Zigbee binding

zolakk · February 12, 2019, 9:45pm

So that’s for a future binding version then? My confusion is that I only have a color channel and no other channels, yet my color channel is still going to UNDEF at times

puzzle-star · February 15, 2019, 10:40am

Hi @chris,

Regarding this CT / Color topic, could you please have a look at Fix color control channel updates #386.

This might be addressing part of the CT vs non-CT issues on the Color channel.

This also fixes an issue from an old commit I saw while checking it (I can’t recall from whom) that replaced float point inequality comparisons on the channel with < .00001 or something like that, but the sign of the comparison was inverted, so it is hardly possible that the color channel was working propertly after that commit.

Pedro

chris · February 15, 2019, 2:23pm

Hi Pedro,
Apologies for not looking over this. I did look at it a few days back, but as you said you don’t have any Hue bulbs I wanted to give this a test before I merge it. I will do that over the weekend - it’s been a busy week (again).

Chris

puzzle-star · February 16, 2019, 11:40am

No worries, I just thought you might have missed the PR

dbadia · February 16, 2019, 12:41pm

Been a while since I’ve done anything with Zigbee, which dongle(s) are compatible these days?
Is the Telegesis ETRX3 dongle still a good option?

chris · February 16, 2019, 12:48pm

Yes, it’s not a bad option, but just to note that I don’t believe it will be updated for ZB3.

My preferred dongle, due to the fact that it has the most use (including commercial users) is the Ember dongles, but there aren’t so many USB dongles available (The ETRX3 can be programmed with the Ember firmware as the HW is the same, but the programmer isn’t cheap, and firmware is not readily available without buying the devkit).

puzzle-star · February 16, 2019, 8:08pm

Hi @chris,

I have tested with the transaction manager branch, and the queue has gone to over 14000. I am looking into it, but my network is not functional with this branch…

Pedro

chris · February 16, 2019, 8:17pm

Strange - I’ve been testing with a few of other people and it’s been working well.
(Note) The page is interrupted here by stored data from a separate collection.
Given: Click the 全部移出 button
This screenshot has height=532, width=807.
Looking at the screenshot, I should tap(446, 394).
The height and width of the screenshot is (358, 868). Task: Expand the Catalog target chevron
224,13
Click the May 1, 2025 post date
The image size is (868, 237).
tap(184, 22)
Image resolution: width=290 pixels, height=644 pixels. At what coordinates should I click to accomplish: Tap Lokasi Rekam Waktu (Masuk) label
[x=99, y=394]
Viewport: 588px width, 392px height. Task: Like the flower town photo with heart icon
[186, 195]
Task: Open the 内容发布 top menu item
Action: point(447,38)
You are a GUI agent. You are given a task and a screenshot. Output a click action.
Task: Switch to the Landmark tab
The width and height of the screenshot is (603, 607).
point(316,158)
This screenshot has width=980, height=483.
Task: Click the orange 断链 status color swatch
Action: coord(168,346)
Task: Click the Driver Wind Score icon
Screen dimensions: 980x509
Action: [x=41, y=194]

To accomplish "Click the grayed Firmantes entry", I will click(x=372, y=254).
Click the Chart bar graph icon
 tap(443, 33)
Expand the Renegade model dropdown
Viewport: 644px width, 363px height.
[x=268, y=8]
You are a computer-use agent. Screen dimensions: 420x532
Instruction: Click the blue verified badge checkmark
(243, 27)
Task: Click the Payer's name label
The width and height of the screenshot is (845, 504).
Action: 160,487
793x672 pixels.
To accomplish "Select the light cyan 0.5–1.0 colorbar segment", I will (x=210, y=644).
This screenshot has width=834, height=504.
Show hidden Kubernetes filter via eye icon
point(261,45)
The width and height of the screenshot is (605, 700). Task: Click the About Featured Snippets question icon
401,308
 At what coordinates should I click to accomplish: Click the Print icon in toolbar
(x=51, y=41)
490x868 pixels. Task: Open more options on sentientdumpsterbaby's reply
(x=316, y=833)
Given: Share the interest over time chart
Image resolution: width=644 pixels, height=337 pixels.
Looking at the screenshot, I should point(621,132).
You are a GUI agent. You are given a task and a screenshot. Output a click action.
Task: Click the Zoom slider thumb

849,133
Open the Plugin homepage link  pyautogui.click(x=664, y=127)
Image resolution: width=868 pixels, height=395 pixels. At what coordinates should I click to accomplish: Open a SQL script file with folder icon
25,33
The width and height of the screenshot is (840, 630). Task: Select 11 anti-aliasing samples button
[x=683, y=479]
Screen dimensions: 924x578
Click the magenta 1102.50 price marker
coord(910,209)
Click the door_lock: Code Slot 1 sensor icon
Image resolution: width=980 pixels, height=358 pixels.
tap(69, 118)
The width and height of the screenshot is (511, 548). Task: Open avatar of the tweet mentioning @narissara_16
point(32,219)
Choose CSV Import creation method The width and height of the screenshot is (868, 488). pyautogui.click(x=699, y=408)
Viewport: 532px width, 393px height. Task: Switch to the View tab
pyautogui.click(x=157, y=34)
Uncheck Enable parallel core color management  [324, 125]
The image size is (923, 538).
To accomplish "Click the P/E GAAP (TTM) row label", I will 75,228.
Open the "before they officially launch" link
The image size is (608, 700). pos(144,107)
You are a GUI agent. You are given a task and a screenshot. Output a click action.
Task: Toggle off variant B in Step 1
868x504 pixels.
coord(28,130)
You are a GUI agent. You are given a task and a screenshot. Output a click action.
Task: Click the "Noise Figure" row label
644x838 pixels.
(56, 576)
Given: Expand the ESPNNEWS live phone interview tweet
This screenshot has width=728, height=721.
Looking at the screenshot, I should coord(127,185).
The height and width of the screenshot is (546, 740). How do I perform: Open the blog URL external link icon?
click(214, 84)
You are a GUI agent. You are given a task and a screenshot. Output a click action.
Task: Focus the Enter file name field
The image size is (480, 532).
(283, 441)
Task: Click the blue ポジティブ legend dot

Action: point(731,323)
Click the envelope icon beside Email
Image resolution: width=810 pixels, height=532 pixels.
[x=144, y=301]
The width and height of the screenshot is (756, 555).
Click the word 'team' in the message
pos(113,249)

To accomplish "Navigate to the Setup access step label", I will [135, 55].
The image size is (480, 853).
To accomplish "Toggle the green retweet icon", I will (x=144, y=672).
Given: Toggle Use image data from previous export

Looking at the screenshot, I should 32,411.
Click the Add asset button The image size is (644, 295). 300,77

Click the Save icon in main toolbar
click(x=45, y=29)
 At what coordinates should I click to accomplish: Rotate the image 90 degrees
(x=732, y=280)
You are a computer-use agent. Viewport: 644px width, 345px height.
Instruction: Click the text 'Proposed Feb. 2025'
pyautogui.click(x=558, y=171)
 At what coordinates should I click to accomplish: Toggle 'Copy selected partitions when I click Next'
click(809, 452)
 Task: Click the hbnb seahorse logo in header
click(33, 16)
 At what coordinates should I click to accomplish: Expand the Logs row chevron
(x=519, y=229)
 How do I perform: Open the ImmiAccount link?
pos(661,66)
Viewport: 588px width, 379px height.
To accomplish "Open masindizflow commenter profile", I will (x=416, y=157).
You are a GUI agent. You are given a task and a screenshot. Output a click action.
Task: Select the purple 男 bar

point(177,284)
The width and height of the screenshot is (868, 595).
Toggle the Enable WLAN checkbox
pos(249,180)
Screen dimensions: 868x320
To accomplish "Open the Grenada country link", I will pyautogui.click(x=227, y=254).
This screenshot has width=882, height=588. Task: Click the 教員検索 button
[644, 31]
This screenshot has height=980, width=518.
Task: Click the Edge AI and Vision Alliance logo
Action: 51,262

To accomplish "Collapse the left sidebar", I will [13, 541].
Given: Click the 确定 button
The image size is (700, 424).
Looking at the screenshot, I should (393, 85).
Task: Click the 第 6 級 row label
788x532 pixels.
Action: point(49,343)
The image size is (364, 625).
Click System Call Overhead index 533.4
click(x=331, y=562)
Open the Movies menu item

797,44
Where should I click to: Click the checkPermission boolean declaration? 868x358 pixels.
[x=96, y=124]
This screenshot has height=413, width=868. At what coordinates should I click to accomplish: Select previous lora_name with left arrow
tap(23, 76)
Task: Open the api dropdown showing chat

Please try and work out what is wrong or at least provide logs that I can take a look at.

Also, what queue do you mean has gone to this size? There are queues in different places for different reasons. I guess logs would really be useful if you can provide them.

puzzle-star · February 16, 2019, 9:38pm

Hi @chris,

2019-02-16 20:38:08.761 [DEBUG] [gesis.internal.TelegesisFrameHandler] - TX Telegesis queue: 6727

The log (OH startup): https://goo.gl/TVKY4r

With 1.1.10 (and before) my queue went up to ~400 while starting up and then went down back to 1. I normally have TOO_MANY_UNICASTS and TOO_MANY_BROADCASTS errors, but I lived with it waiting for the transaction manager

With the transaction manager, I do not see any TOO_MANY_BROADCASTS errors, but I do have TOO_MANY_UNICASTS since the very beginning, which I understand should not happen as the transaction manager would not let more than 10 live messages “on the air”.

I am looing into it (it might be something specific to my setup), but attached the log in case you are curious.

Pedro

chris · February 16, 2019, 10:23pm

The queue in the dongle handler should not be affected at all by these changes - the transaction manager is in the main code and operates on transactions before they get sent through the transport layer.

I’ll take a look at the log…

puzzle-star · February 17, 2019, 12:03am

Agree, but I can hardly imagine how the queue in the dongle handler could grow up that much if the transaction manager only allows for 10 concurrent transactions.

Looking at the logs, it looks like some commands time out after 5 seconds in the telegesis frame handler (I have several “limited function devices” and sleepy ones). But this timeout is not one of the command within the dongle, but the handler aborting it: it is still “on air” according to the dongle.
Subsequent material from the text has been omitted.